** Problem **
For each line of the listing that holds "agent", show the full line.

** Data extracts **
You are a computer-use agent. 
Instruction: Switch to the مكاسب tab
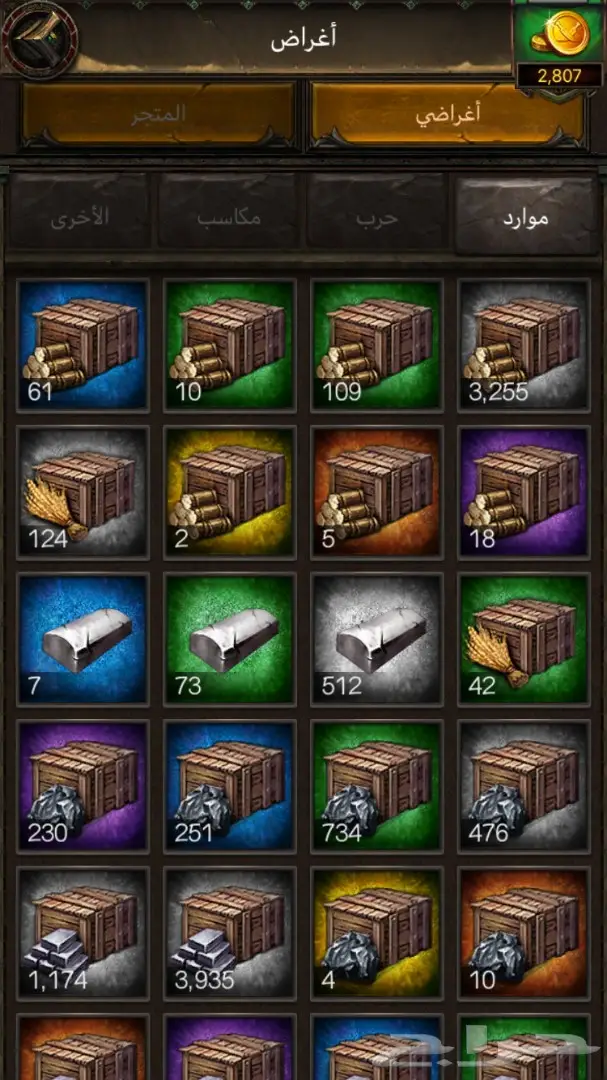[x=229, y=216]
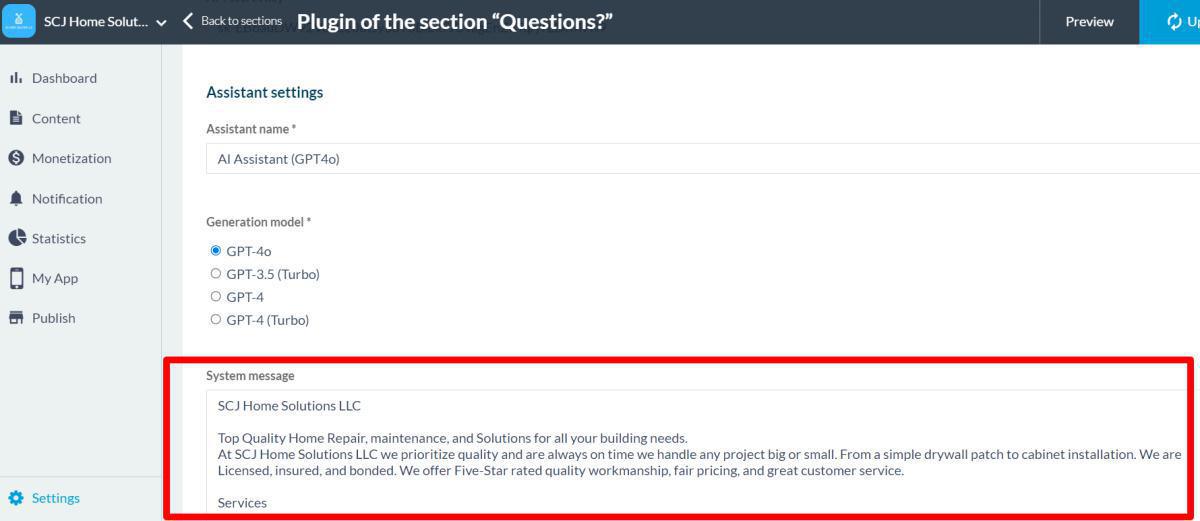Image resolution: width=1200 pixels, height=521 pixels.
Task: Click the SCJ Home Solutions app logo icon
Action: click(20, 22)
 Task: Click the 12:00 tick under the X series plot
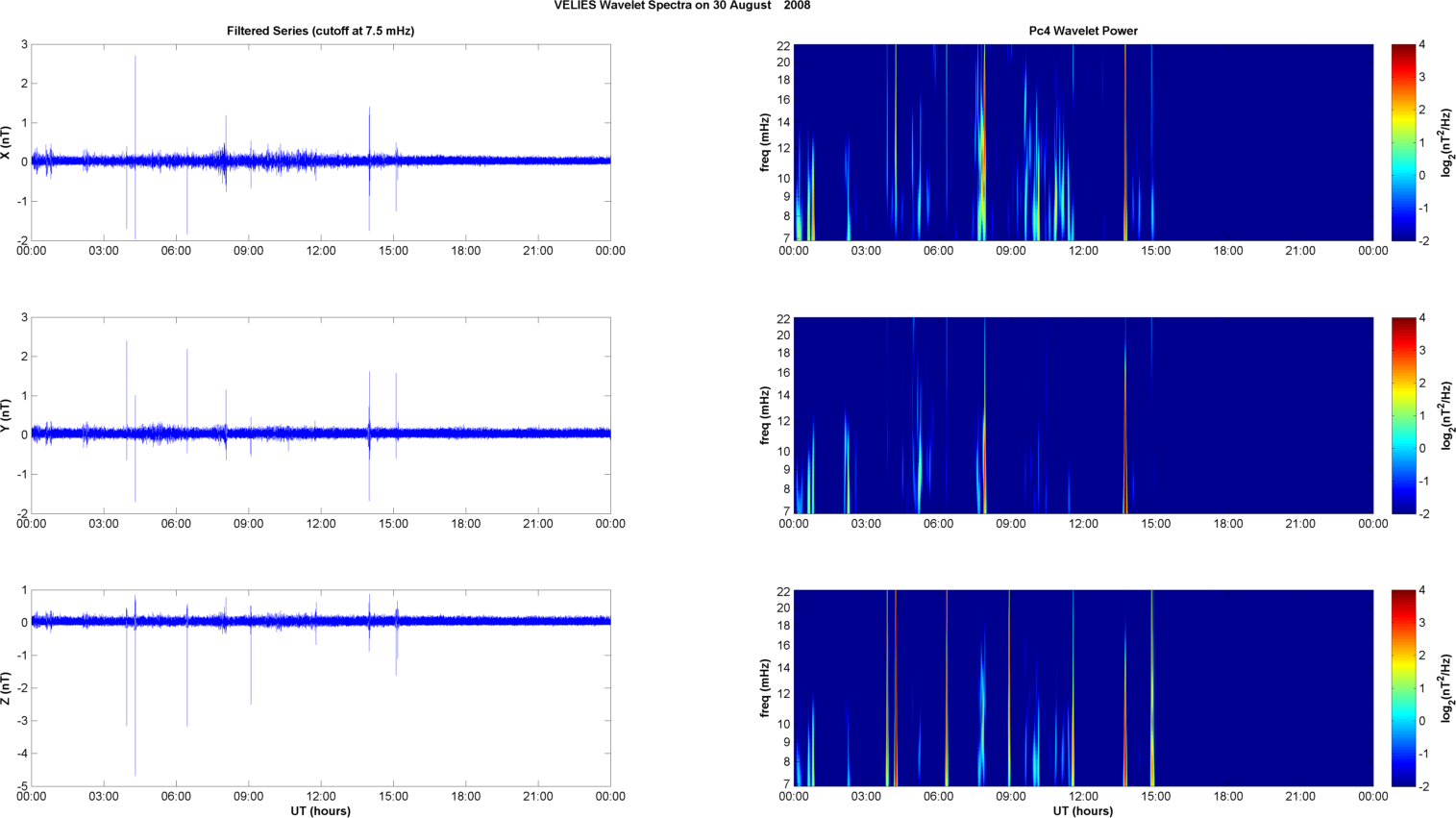321,251
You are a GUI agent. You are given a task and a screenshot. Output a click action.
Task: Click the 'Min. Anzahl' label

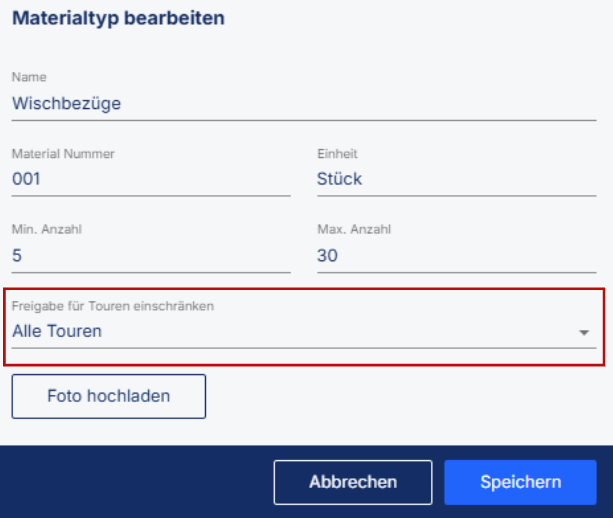46,229
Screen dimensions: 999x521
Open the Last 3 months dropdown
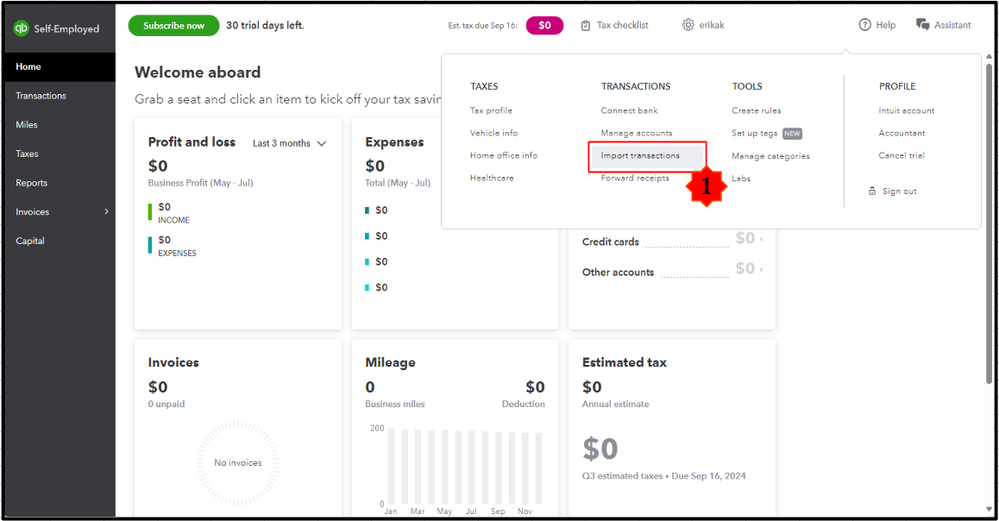[x=289, y=143]
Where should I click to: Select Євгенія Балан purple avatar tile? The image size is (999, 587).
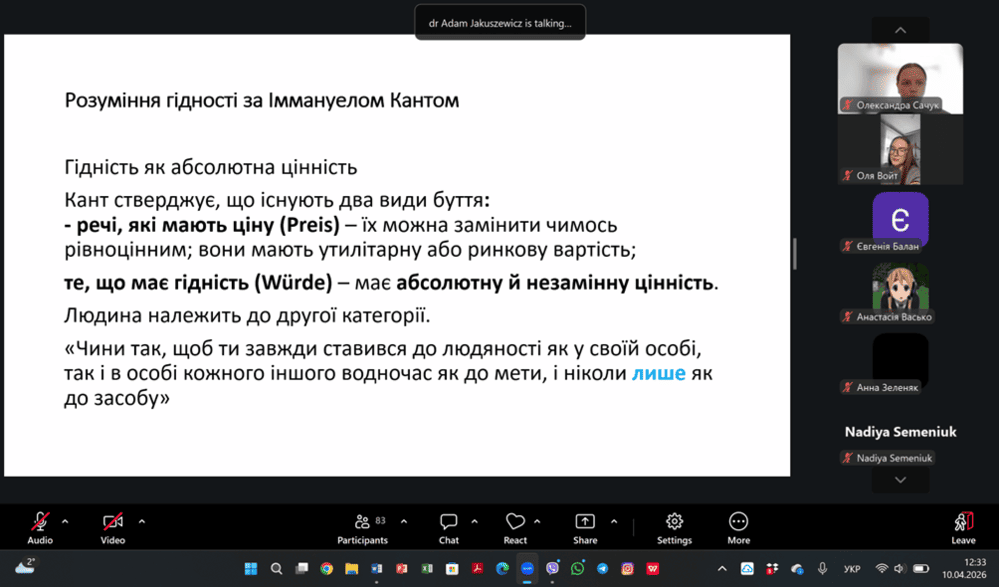[900, 219]

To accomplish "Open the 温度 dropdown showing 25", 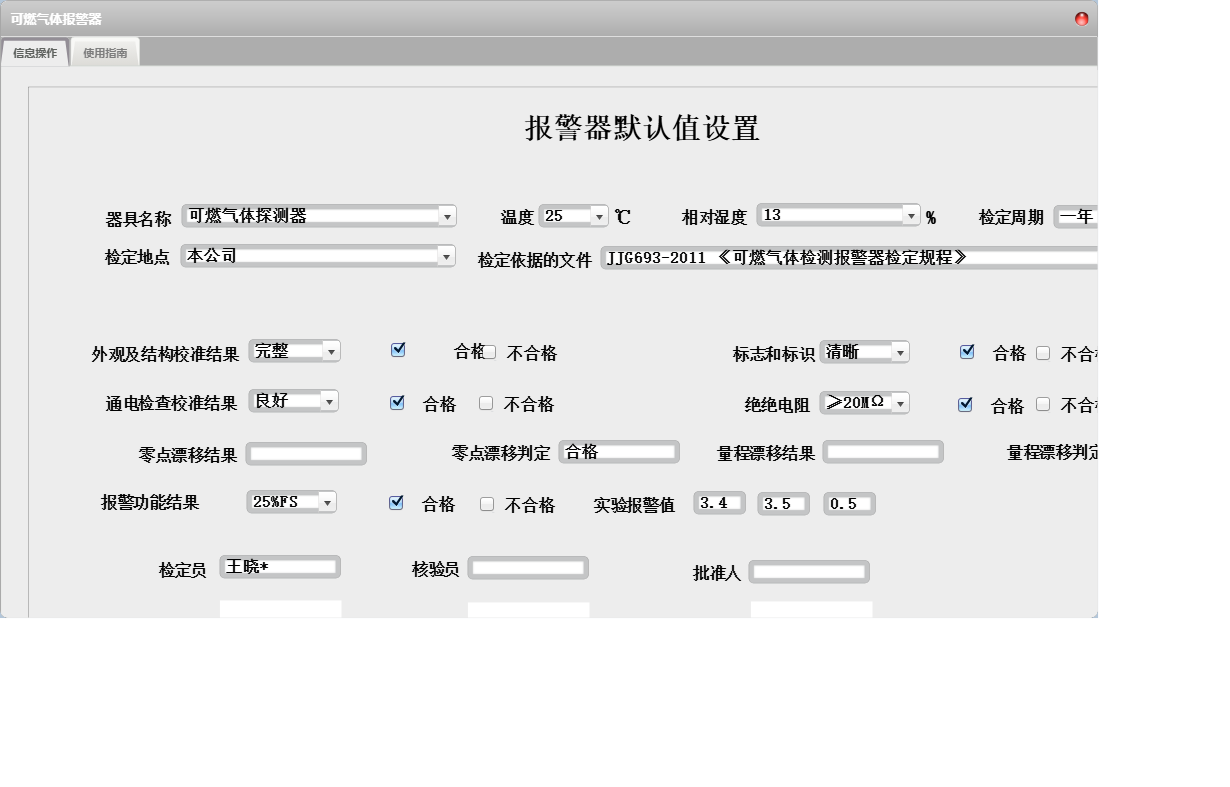I will coord(599,215).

** Output **
You are a computer-use agent. 
You are a GUI agent. You are given a task and a screenshot. Output a click action.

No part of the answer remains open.